_RECORDS SUPPLIED_:

::::

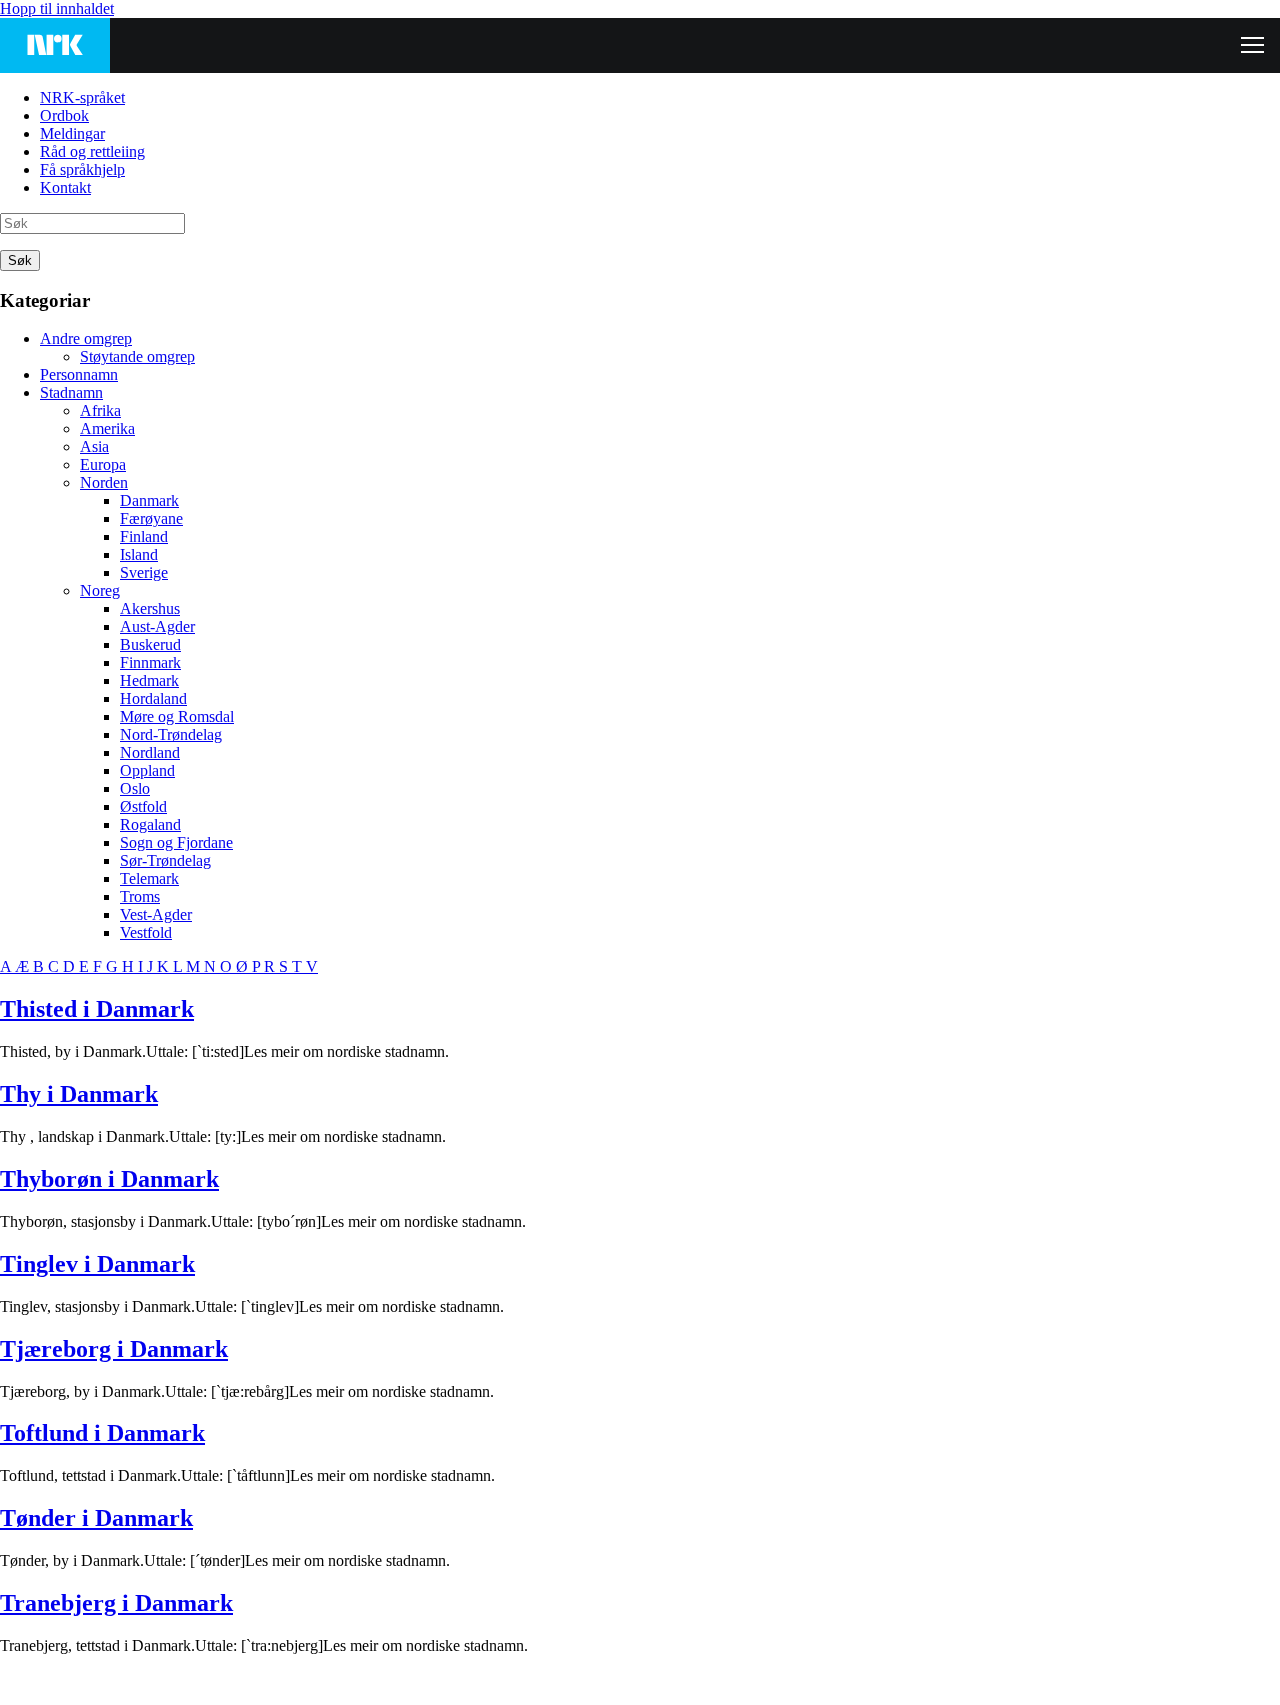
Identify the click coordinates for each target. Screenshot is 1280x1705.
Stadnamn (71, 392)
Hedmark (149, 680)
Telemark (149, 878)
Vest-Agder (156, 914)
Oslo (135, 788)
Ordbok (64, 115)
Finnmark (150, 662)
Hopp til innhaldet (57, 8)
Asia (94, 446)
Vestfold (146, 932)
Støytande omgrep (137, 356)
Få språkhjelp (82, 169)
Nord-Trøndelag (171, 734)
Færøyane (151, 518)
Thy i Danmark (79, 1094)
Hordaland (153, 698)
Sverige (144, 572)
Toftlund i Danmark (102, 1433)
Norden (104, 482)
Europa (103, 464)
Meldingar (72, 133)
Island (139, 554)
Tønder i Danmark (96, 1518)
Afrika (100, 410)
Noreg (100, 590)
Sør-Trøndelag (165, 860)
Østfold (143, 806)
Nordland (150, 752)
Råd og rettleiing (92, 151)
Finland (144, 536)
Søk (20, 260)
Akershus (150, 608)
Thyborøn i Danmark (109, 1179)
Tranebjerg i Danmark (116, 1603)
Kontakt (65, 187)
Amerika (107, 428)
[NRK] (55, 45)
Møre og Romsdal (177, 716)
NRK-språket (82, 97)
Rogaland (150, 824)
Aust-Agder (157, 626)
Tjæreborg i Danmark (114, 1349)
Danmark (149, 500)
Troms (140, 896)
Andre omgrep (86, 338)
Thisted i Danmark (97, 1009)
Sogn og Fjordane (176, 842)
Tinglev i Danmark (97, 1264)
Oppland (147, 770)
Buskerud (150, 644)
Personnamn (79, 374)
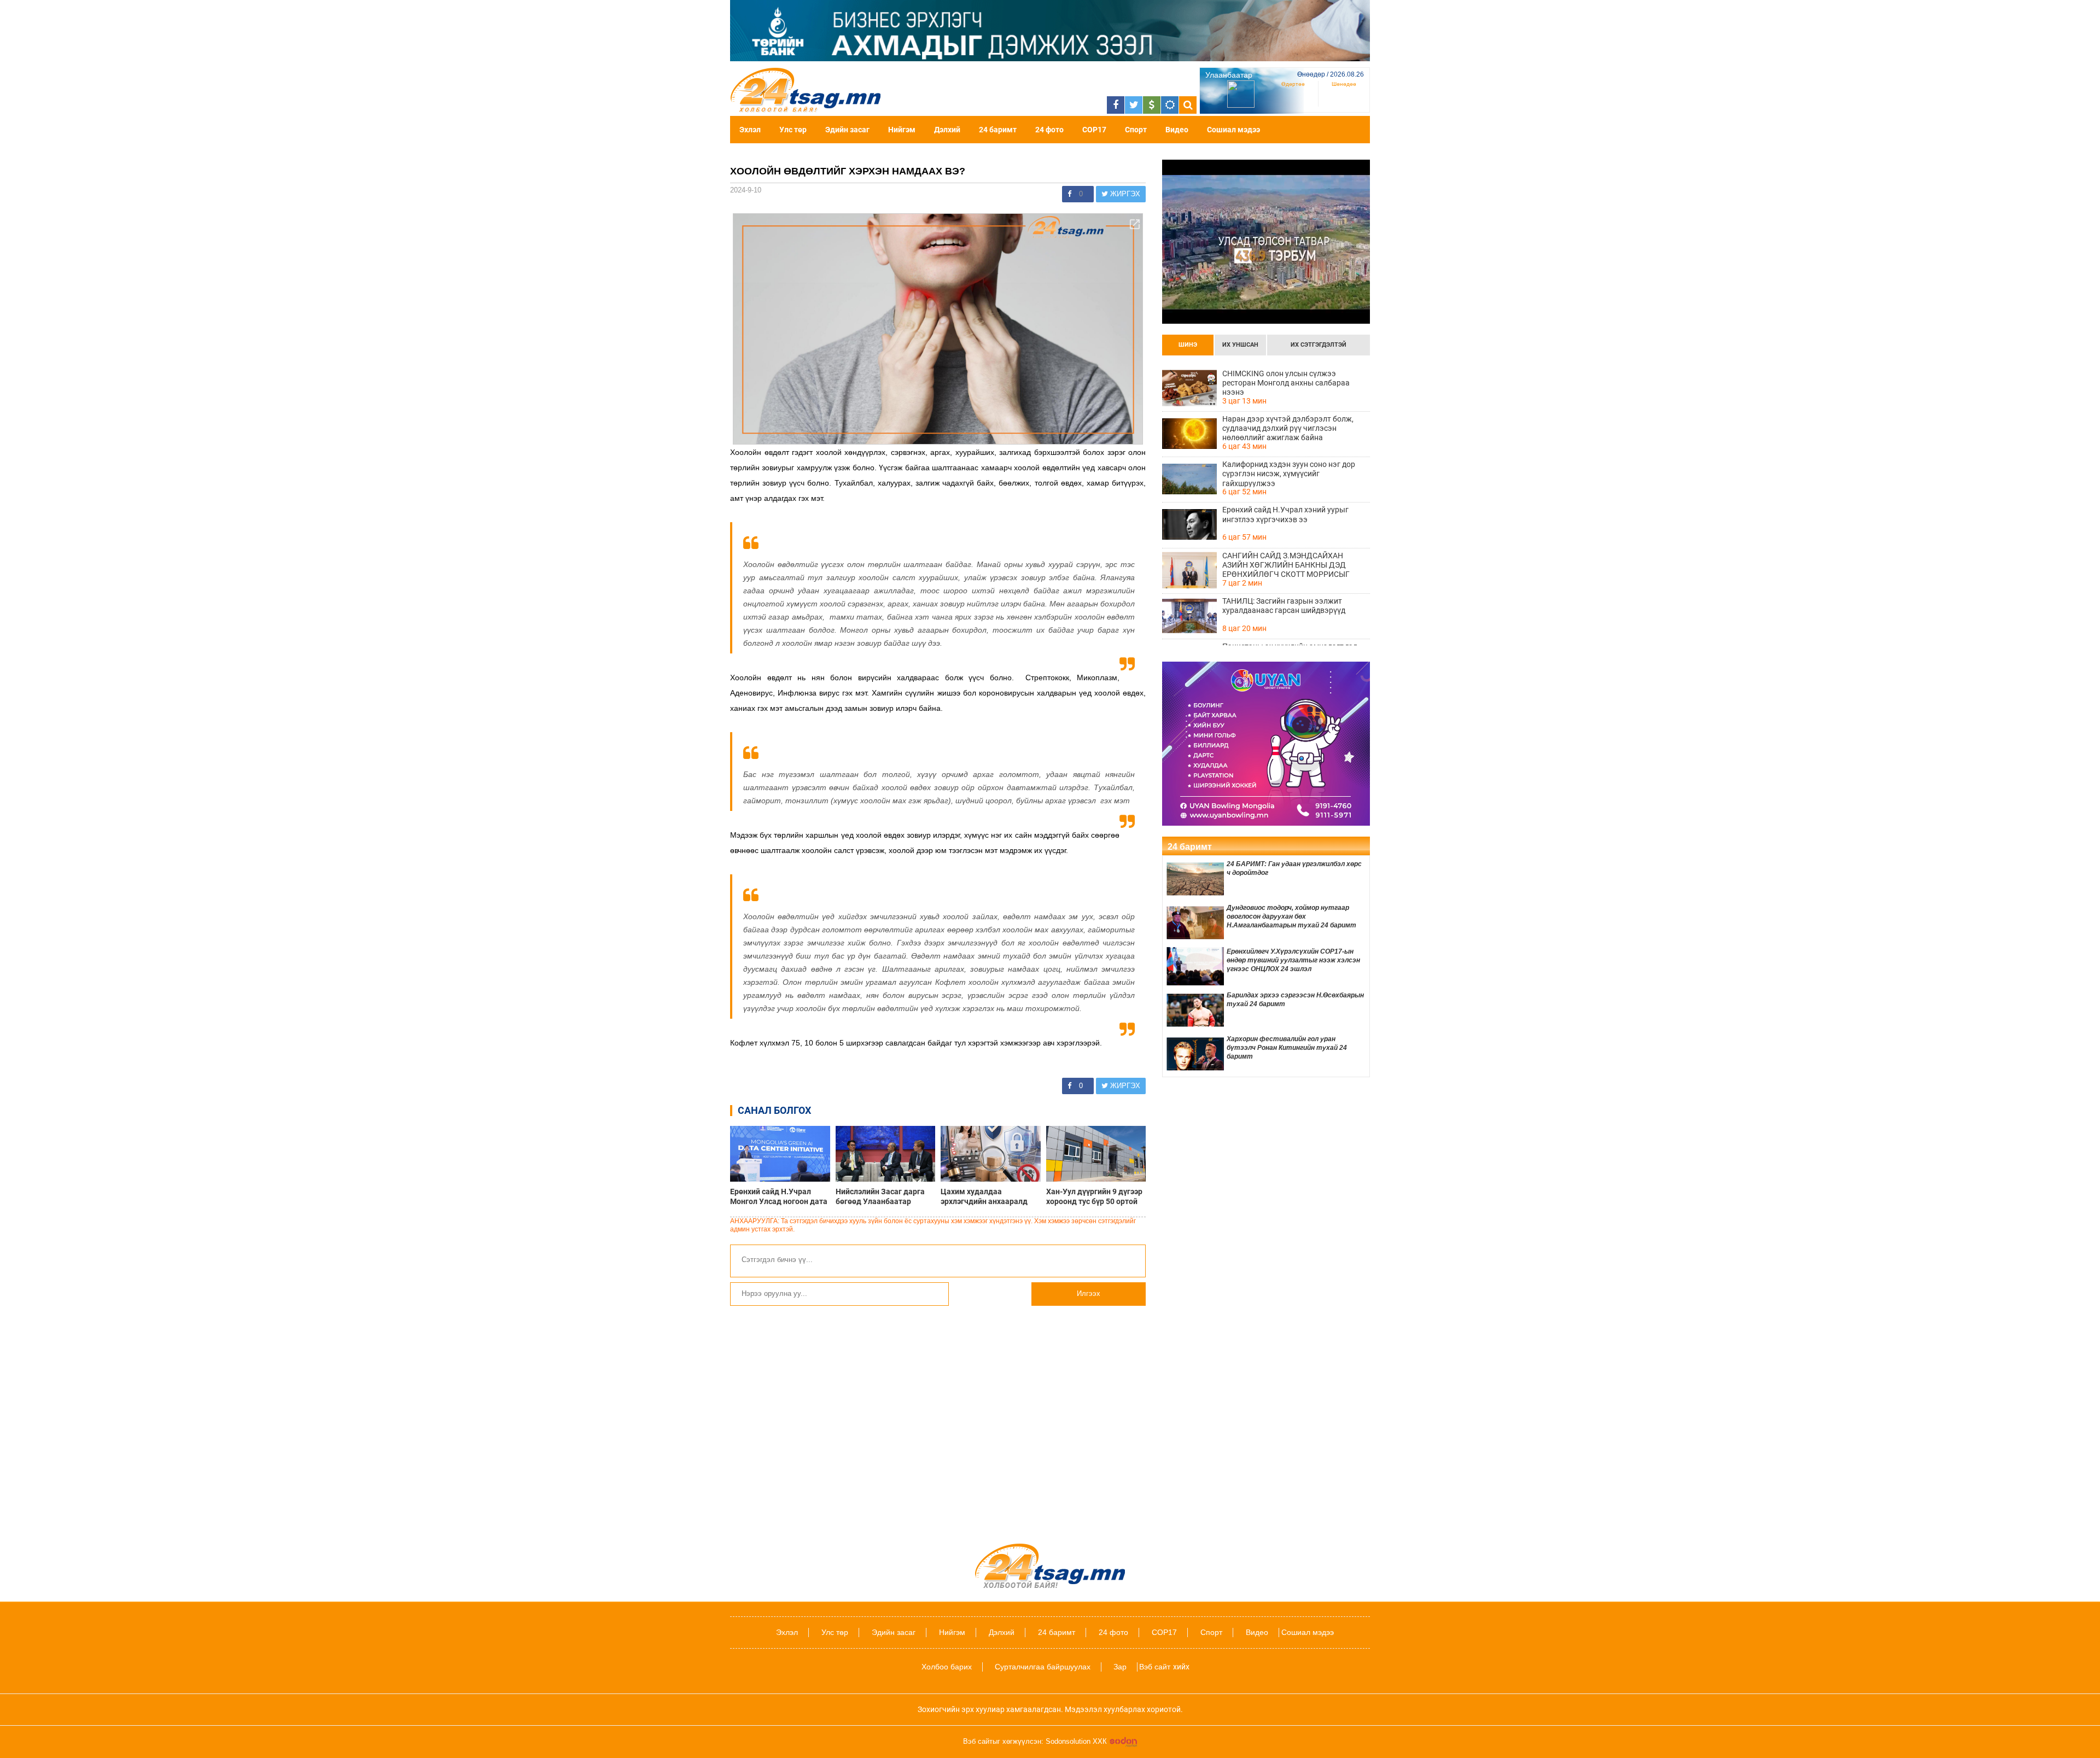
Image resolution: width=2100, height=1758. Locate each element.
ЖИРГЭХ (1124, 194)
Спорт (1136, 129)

::::

_ABOUT THIS TASK_:
Reproduce the entire listing above precisely, but keep the images out.

_TASK RESULT_:
Identify the click coordinates for each target. Screenshot is 1280x1705.
Stadnamn (71, 392)
Hedmark (149, 680)
Telemark (149, 878)
Vest-Agder (156, 914)
Oslo (135, 788)
Ordbok (64, 115)
Finnmark (150, 662)
Hopp til innhaldet (57, 8)
Asia (94, 446)
Vestfold (146, 932)
Støytande omgrep (137, 356)
Få språkhjelp (82, 169)
Nord-Trøndelag (171, 734)
Færøyane (151, 518)
Thy i Danmark (79, 1094)
Hordaland (153, 698)
Sverige (144, 572)
Toftlund i Danmark (102, 1433)
Norden (104, 482)
Europa (103, 464)
Meldingar (72, 133)
Island (139, 554)
Tønder i Danmark (96, 1518)
Afrika (100, 410)
Noreg (100, 590)
Sør-Trøndelag (165, 860)
Østfold (143, 806)
Nordland (150, 752)
Råd og rettleiing (92, 151)
Finland (144, 536)
Søk (20, 260)
Akershus (150, 608)
Thyborøn i Danmark (109, 1179)
Tranebjerg i Danmark (116, 1603)
Kontakt (65, 187)
Amerika (107, 428)
[NRK] (55, 45)
Møre og Romsdal (177, 716)
NRK-språket (82, 97)
Rogaland (150, 824)
Aust-Agder (157, 626)
Tjæreborg i Danmark (114, 1349)
Danmark (149, 500)
Troms (140, 896)
Andre omgrep (86, 338)
Thisted i Danmark (97, 1009)
Sogn og Fjordane (176, 842)
Tinglev i Danmark (97, 1264)
Oppland (147, 770)
Buskerud (150, 644)
Personnamn (79, 374)
Image resolution: width=2100, height=1758. Locate each element.
ЖИРГЭХ (1124, 194)
Спорт (1136, 129)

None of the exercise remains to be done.